═══ INPUT DATA

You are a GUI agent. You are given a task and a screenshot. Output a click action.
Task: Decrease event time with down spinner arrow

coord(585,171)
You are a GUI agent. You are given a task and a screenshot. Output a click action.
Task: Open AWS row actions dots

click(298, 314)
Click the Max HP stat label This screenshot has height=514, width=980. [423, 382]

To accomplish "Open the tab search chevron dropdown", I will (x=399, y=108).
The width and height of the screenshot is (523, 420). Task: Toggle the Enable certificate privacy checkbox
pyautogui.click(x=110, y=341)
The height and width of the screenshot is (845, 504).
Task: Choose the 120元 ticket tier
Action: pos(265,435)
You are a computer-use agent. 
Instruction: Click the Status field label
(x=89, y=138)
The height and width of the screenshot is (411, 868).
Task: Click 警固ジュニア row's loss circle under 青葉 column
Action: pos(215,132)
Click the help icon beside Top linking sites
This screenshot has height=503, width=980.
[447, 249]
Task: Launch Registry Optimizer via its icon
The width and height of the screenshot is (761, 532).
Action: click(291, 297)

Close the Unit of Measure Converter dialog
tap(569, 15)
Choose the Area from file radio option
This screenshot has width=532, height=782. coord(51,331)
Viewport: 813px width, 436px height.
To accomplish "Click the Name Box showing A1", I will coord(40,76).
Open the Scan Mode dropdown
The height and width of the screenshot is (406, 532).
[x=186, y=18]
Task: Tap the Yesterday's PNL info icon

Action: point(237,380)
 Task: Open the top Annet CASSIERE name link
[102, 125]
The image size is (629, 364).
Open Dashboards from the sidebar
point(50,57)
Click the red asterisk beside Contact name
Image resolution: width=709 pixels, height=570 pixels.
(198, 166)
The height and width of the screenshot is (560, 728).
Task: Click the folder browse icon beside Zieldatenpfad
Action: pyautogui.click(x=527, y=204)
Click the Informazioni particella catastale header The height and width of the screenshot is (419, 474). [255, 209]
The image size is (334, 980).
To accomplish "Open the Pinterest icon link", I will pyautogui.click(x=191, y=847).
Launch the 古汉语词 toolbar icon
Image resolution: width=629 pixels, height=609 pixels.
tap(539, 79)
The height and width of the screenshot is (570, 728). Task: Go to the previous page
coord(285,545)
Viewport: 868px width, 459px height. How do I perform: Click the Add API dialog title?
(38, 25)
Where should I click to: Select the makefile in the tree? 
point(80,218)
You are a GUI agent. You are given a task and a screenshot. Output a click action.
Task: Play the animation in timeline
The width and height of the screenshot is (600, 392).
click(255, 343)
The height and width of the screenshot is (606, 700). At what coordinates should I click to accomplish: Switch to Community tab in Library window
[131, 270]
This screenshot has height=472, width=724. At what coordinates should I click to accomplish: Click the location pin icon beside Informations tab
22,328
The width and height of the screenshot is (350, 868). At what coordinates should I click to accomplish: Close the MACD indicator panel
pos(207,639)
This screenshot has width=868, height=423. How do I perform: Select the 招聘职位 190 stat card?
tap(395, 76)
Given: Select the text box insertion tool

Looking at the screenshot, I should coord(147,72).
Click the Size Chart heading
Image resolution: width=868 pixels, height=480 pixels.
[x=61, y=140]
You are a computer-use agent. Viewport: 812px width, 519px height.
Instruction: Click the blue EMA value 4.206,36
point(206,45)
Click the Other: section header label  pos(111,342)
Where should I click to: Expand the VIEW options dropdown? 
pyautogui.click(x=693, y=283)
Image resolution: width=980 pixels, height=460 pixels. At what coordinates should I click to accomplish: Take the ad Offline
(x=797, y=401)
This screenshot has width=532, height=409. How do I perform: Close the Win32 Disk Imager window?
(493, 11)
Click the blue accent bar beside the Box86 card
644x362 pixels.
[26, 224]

══════

◆ **WHAT THIS TASK INVOLVES**: Word for word, repeat the records above.

◆ **TASK ANSWER**:
You are a GUI agent. You are given a task and a screenshot. Output a click action.
Task: Decrease event time with down spinner arrow

coord(585,171)
You are a GUI agent. You are given a task and a screenshot. Output a click action.
Task: Open AWS row actions dots

click(298, 314)
Click the Max HP stat label This screenshot has height=514, width=980. [423, 382]

To accomplish "Open the tab search chevron dropdown", I will (x=399, y=108).
The width and height of the screenshot is (523, 420). Task: Toggle the Enable certificate privacy checkbox
pyautogui.click(x=110, y=341)
The height and width of the screenshot is (845, 504).
Task: Choose the 120元 ticket tier
Action: pos(265,435)
You are a computer-use agent. 
Instruction: Click the Status field label
(x=89, y=138)
The height and width of the screenshot is (411, 868).
Task: Click 警固ジュニア row's loss circle under 青葉 column
Action: pos(215,132)
Click the help icon beside Top linking sites
This screenshot has height=503, width=980.
[447, 249]
Task: Launch Registry Optimizer via its icon
The width and height of the screenshot is (761, 532).
Action: click(291, 297)

Close the Unit of Measure Converter dialog
tap(569, 15)
Choose the Area from file radio option
This screenshot has width=532, height=782. coord(51,331)
Viewport: 813px width, 436px height.
To accomplish "Click the Name Box showing A1", I will coord(40,76).
Open the Scan Mode dropdown
The height and width of the screenshot is (406, 532).
[x=186, y=18]
Task: Tap the Yesterday's PNL info icon

Action: point(237,380)
 Task: Open the top Annet CASSIERE name link
[102, 125]
The image size is (629, 364).
Open Dashboards from the sidebar
point(50,57)
Click the red asterisk beside Contact name
Image resolution: width=709 pixels, height=570 pixels.
(198, 166)
The height and width of the screenshot is (560, 728).
Task: Click the folder browse icon beside Zieldatenpfad
Action: pyautogui.click(x=527, y=204)
Click the Informazioni particella catastale header The height and width of the screenshot is (419, 474). [255, 209]
The image size is (334, 980).
To accomplish "Open the Pinterest icon link", I will pyautogui.click(x=191, y=847).
Launch the 古汉语词 toolbar icon
Image resolution: width=629 pixels, height=609 pixels.
tap(539, 79)
The height and width of the screenshot is (570, 728). Task: Go to the previous page
coord(285,545)
Viewport: 868px width, 459px height. How do I perform: Click the Add API dialog title?
(38, 25)
Where should I click to: Select the makefile in the tree? 
point(80,218)
You are a GUI agent. You are given a task and a screenshot. Output a click action.
Task: Play the animation in timeline
The width and height of the screenshot is (600, 392).
click(255, 343)
The height and width of the screenshot is (606, 700). At what coordinates should I click to accomplish: Switch to Community tab in Library window
[131, 270]
This screenshot has height=472, width=724. At what coordinates should I click to accomplish: Click the location pin icon beside Informations tab
22,328
The width and height of the screenshot is (350, 868). At what coordinates should I click to accomplish: Close the MACD indicator panel
pos(207,639)
This screenshot has width=868, height=423. How do I perform: Select the 招聘职位 190 stat card?
tap(395, 76)
Given: Select the text box insertion tool

Looking at the screenshot, I should coord(147,72).
Click the Size Chart heading
Image resolution: width=868 pixels, height=480 pixels.
[x=61, y=140]
You are a computer-use agent. Viewport: 812px width, 519px height.
Instruction: Click the blue EMA value 4.206,36
point(206,45)
Click the Other: section header label  pos(111,342)
Where should I click to: Expand the VIEW options dropdown? 
pyautogui.click(x=693, y=283)
Image resolution: width=980 pixels, height=460 pixels. At what coordinates should I click to accomplish: Take the ad Offline
(x=797, y=401)
This screenshot has width=532, height=409. How do I perform: Close the Win32 Disk Imager window?
(493, 11)
Click the blue accent bar beside the Box86 card
644x362 pixels.
[26, 224]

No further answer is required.